Russian President Vladimir Putin answered the US decision to allow Ukraine to use Nato-made long-range missiles on Russian targets by firing an Oreshnik ICBM at a Ukrainian city on November 22.
The experimental weapon, with a range of 5,000 km and capable of carrying a nuclear warhead, has sent chills across Europe and comes shortly after Putin updated Russia’s nuclear policy to allow a nuclear first strike on any country that attacks Russia. The Oreshnik can reach most major European cities.
US President Joe Biden granted Ukraine permission to fire its ATACMS at military targets inside Russia at the weekend, which was quickly followed by the first volley. The UK also cleared the war for Ukraine to use it Storm Shadow cruise missile the next day and Ukraine also fired the first of those this week.
Ukrainian President Volodymyr Zelenskiy has been lobbying for such permission for months as part of his victory plan but Washington has been reluctant for fear of escalating the conflict into a direct confrontation between Russia and Nato.
After the announcement on permissions, Putin warned that a strike on Russia using a Nato-made weapon would be considered a direct attack on Russia by the alliance.
The Kremlin has now responded by using an Oreshnik missile for the first time in what was clearly intended to be a warning to the incoming Trump administration.

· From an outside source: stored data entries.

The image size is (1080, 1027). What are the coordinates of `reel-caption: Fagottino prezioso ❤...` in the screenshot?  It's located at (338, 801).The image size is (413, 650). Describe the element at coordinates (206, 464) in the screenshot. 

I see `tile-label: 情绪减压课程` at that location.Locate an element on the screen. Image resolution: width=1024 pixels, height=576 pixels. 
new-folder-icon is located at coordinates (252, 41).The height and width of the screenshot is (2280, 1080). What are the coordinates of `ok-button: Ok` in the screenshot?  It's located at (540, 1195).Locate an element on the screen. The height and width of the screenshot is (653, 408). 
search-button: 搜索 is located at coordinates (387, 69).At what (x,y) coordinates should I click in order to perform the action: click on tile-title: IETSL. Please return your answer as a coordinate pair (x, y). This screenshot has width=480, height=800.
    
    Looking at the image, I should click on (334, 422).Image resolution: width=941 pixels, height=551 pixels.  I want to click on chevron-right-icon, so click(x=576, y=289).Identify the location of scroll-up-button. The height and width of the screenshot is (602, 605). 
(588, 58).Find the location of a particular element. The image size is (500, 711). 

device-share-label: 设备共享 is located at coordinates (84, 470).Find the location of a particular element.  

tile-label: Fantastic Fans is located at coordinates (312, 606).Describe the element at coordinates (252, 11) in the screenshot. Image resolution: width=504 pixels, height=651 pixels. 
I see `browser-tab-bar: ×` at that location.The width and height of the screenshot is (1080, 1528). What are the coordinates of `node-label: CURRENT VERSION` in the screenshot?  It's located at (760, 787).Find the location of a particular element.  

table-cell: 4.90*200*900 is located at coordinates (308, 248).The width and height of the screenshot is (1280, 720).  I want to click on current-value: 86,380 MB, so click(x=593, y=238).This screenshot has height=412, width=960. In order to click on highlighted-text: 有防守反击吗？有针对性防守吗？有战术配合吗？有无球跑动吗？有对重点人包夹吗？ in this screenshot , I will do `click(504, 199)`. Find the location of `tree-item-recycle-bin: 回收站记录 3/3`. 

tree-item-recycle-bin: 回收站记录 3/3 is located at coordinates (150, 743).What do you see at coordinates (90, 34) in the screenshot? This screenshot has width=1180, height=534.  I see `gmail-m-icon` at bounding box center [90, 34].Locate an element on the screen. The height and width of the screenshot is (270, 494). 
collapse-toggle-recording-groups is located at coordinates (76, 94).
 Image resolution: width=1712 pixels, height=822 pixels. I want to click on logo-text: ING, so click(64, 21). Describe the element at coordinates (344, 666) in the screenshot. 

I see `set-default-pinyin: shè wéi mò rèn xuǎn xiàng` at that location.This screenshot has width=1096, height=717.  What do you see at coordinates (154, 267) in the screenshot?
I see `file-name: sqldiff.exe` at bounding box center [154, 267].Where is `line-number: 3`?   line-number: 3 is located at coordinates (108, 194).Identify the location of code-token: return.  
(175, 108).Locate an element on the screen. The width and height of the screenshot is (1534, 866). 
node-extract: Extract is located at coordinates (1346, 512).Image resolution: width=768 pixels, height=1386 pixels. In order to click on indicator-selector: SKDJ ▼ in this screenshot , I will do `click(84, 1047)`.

The Kremlin warned the US of the imminent launch of the Oreshnik through the START missile treaty terms that were renewed in January 2021 to de-escalate nuclear channels.
“Russia struck the Yuzhmash plant [a munitions manufacturer] in Dnipro city with a non-nuclear hypersonic ballistic missile, ‘Oreshnik,’” Putin said in a televised address. “Russia considers itself entitled to use weapons against facilities of those countries that allow their weapons to be used against Russian facilities.”
Russia’s unprecedented use of a massive ICBM against the industrial city of Dnipro in central Ukraine is also a message to Kyiv and its allies and suggests the war is escalating again with just two months left in the Biden administration.
“Today, there was a new Russian rocket,” Zelenskiy said in his evening address. “Today, our crazy neighbour once again showed what he really is and how he despises dignity, freedom and people’s lives in general.”
The Oreshnik is significantly more powerful than the ATACMS and Storm Shadow and has a much longer range; the Nato missiles have a range of 300 km and 560 km respectively, but the Oreshnik can reach target over 5,800 km away, putting many European capitals within range.
There is no previous record of a Russian missile dubbed “Oreshnik,” and it is common for the Kremlin to intentionally muddy the waters over its weapons systems and capabilities.
The US State Department, commenting on the strike, said the missiles appears to be version of an RS-26 Rubezh ballistic missile – a 40-tonne solid-fuel multi-stage missile carrying multiple re-entry vehicles, which reaches velocities in excess of 20 times the speed of sound – that is capable of carrying a nuclear warhead.
Previously, the use of the Oreshnik would have been prohibited by the Cold War-era Intermediate Nuclear Forces Treaty (INS) on the use of ICBMs, but the US unilaterally withdrew from that treaty in 2019, claiming that Russia was ignoring its provisions and naming the deployment, including the RS-26. Russia withdrew from the treaty shortly afterwards.